Stored entries:
☆ ☆ ☆
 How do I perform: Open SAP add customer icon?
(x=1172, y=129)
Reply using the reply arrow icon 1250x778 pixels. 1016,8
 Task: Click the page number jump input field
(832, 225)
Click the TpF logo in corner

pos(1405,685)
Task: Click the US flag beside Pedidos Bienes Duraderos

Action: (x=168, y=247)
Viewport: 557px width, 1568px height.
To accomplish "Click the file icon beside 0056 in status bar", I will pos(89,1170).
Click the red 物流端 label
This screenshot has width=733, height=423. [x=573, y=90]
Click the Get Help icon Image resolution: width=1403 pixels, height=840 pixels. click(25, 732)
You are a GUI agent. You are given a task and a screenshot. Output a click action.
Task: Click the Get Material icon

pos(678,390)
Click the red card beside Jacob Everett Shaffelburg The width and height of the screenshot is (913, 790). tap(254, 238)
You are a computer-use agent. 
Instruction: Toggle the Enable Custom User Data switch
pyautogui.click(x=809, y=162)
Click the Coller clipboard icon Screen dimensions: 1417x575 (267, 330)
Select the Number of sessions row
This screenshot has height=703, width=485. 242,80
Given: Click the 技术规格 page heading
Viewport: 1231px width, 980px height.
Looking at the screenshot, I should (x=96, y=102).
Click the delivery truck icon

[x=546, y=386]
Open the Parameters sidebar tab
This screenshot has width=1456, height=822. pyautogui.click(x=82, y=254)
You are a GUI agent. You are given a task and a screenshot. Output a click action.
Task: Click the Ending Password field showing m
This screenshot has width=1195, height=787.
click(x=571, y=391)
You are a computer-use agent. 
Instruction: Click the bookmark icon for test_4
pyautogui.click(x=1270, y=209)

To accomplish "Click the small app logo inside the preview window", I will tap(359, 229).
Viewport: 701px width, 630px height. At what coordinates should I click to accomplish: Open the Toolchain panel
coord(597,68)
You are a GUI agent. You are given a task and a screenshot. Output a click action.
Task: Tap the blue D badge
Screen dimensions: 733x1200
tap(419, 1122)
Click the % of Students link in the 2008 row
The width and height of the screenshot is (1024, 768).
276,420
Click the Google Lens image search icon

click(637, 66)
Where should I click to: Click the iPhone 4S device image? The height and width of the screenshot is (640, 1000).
☆ ☆ ☆
• GIVEN TASK
Could you format the listing as a two-column CSV with the headers instruction and click, covering only the lines from the one containing "Task: Click the US" through the one containing "pyautogui.click(x=1270, y=209)"? Give one row for each text and its answer, put each value in a single quoted field, and turn any line breaks into spaces.

• SOLUTION FOR THIS EXERCISE
instruction,click
"Task: Click the US flag beside Pedidos Bienes Duraderos","Action: (x=168, y=247)"
"Viewport: 557px width, 1568px height. To accomplish ""Click the file icon beside 0056 in status bar"",","I will pos(89,1170)."
"Click the red 物流端 label","This screenshot has width=733, height=423. [x=573, y=90]"
"Click the Get Help icon Image resolution: width=1403 pixels, height=840 pixels.","click(25, 732)"
"You are a GUI agent. You are given a task and a screenshot. Output a click action. Task: Click the Get Material icon","pos(678,390)"
"Click the red card beside Jacob Everett Shaffelburg The width and height of the screenshot is (913, 790).","tap(254, 238)"
"You are a computer-use agent. Instruction: Toggle the Enable Custom User Data switch","pyautogui.click(x=809, y=162)"
"Click the Coller clipboard icon Screen dimensions: 1417x575","(267, 330)"
"Select the Number of sessions row","This screenshot has height=703, width=485. 242,80"
"Given: Click the 技术规格 page heading Viewport: 1231px width, 980px height.","Looking at the screenshot, I should (x=96, y=102)."
"Click the delivery truck icon","[x=546, y=386]"
"Open the Parameters sidebar tab","This screenshot has width=1456, height=822. pyautogui.click(x=82, y=254)"
"You are a GUI agent. You are given a task and a screenshot. Output a click action. Task: Click the Ending Password field showing m This screenshot has width=1195, height=787.","click(x=571, y=391)"
"You are a computer-use agent. Instruction: Click the bookmark icon for test_4","pyautogui.click(x=1270, y=209)"